Today, on a rare visit to the Renne Library at Montana State University, I picked up a book on the "free" rack, titled "Montana's Benton Road." While Benton Road does not pass through Clinton, it was part of the Mullan Road, and I thought it might contain clues to what was going on along the Mullan Road in the Hellgate Valley about the same time. So far, I haven't found anything directly relevant in the book, but it renewed my interest in researching Better's Station, which led to tonight's breakthrough discovery...

Thanks to the University of Montana digitizing all of their theses, dissertations and professional papers, tonight I found the earliest reference to Better's Station that I have found. Here is what Don Bert Omundson's 1961 thesis "Study of place names in Missoula County, Montana" says about Clinton:
Clinton
T12N R17W. Small community 15 miles e. of Missoula on the N.P.R.R. and C.M. & St.P. Named in November, 1889, after Henry Clinton. It is undecided whether Clinton was a railroad man or a lumberman. (Mrs. Nettle, Albert Partoll)
Previous Names: Better's [sic] Station, Pine Grove, Blossberg.
(1) Originally Better's [sic] Station on the Mullan Road, a stage station which received its name from Austin Betters, who homesteaded the townsite. Betters, the father of the informant, came to this country in 1881. The stage station was established in 1883. (Mrs. Nettle)
(2) The N.P.R.R. originally called this settlement Wallace in the 1880's, but the name was not accepted by the p.o. (Lukens)
(3) The descriptive name, Pine Grove, superceded [sic] the locally accepted Better's [sic] Station for a short time, probably two or three years. (Mrs. Nettle)
(4) Blossberg was adopted in 1888 or 1889, but was soon abandoned when it was discovered that the p.o. was being confused with another town of the same name in the vicinity of Butte. (Mrs. Nettle)
Based on Omundson's claim that his thesis is one of the first comprehensive collections of origins of place names in Montana, and the fact that information that has appeared in later sources references much of the same information contained here, it's probable that this was the source material for those later sources. Also telling is the fact that Omundson, himself, had to rely on personal interviews, rather than published source material for his entry on Clinton.

I find it somewhat disconcerting that my great-grand-aunt, Fannie Nettle (Austin's daughter) was the primary source of the information about Betters' Station. I think I would have felt better if the information had come from a personal interview with someone else.
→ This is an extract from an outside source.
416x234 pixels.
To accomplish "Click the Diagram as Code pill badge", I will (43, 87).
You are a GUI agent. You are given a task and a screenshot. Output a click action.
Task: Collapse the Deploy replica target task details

Fannie would have been over 90 years old when Omundson interviewed her, and while I've heard that she was still pretty sharp in her nineties, it's plausible that she mis-remembered this fact, or got Baker's Station confused with Betters' Station. Other scenarios I can imagine: Fannie was trying to improve the Betters name by rewriting history ever-so-slightly; or Betters' Station was what the family called it, and no one else used that name.

The real gem in this source was found on the last few pages (after the bibliography, although it appears that they may have initially been at the beginning of the thesis). These pages were titled "Miscellaneous information from Missoula Courthouse records about some of the places and men mentioned in the following thesis." Here's what it said about Clinton:
Clinton 
Austin Betters and Charles Harris jointly bought "Pine Grove House, a restaurant and bar in Pineland Grove" on April 14, 1883. It was located "2 miles south of Wallace District on road from Missoula to Bears Mouth". 
LW Frank sold the land to Betters and Harris; he was postmaster at Pineland from Oct 30, 1882 to April 2, 1883, while Edward Frank preceded him as postmaster from July 28, 1882 to Oct 30, 1882.
The date and geographic location match up, but I'm not sure whether or not this provides support for the notion that a stage station was established here in 1883 and the town took the name Betters' Station for a time. However, this does give me additional things to search for ("Pine Grove House" and apparent business partner, Charles Harris).